I stared at this sight. For more time I thought that the universe was able to sustain itself on, I watched a sight that held no motion. What was there to look at? It was not art. There was nothing to admire about this. Appreciation came after I looked away. It came after I understood that this sight had nothing left to it. For I had absorbed the memories about who he was, about those times he did move, held purpose for whatever it might be, as it is here where all I see is a shell.

A shell, indeed. Around him, I see an ocean that will be the place I drop the tears. A belonging for them, while wind comes in from that ocean to push me in random directions. I chose to go down one path, until the symptom of confusion from grief compels me to choose again. That shell, that physical form without a soul anymore, lays on an endless shoreline. It looks like all others. Empty.

In staring at his form, I viewed such a scene of a shell, a shoreline, and an ocean while knowing it was all a haunt. For memories, I came to understand that they were what remains glimmering in staggering radiance. It was next to a holiness, if one can define it as such, because I came to see that this shell, his form, had been an emptiness because of what had been scooped out. Memories. As I recall all that can be appreciated, I fall back not into grief’s suffering. I fall back into the softest bed that carries with it moments to carve a smile upon lips that would rather speak, along with moments that bring on motion to my limbs that might have been spent in utter stagnation were despair to drown me.

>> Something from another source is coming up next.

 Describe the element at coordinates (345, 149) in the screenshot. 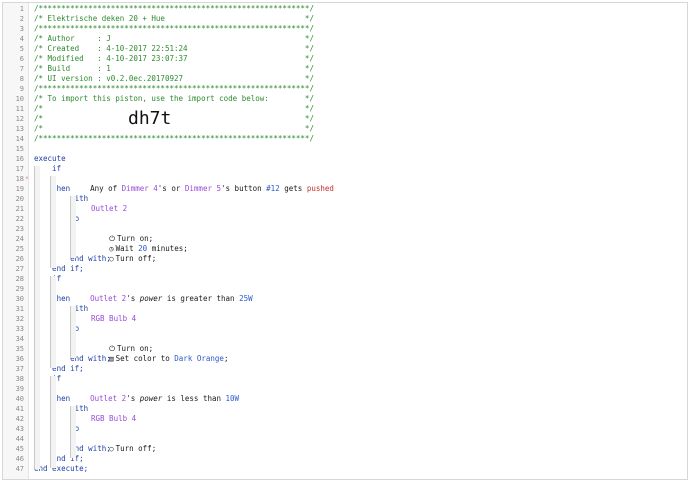

I see `code-line: 15` at that location.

He has no more weight to carry. He has no more burden to isolate himself in thoughts that unwind, to rewind, and then this repeats itself. But memories needn’t be what weight I carry. Memories needn’t pressure me into self-destruction, until I am buried as another overlooked shell on that same endless shoreline. For memories can be transparent enough to see through to everything about them. Memories can look like everything when one refuses to let them eat up oneself until they have become akin to nothing.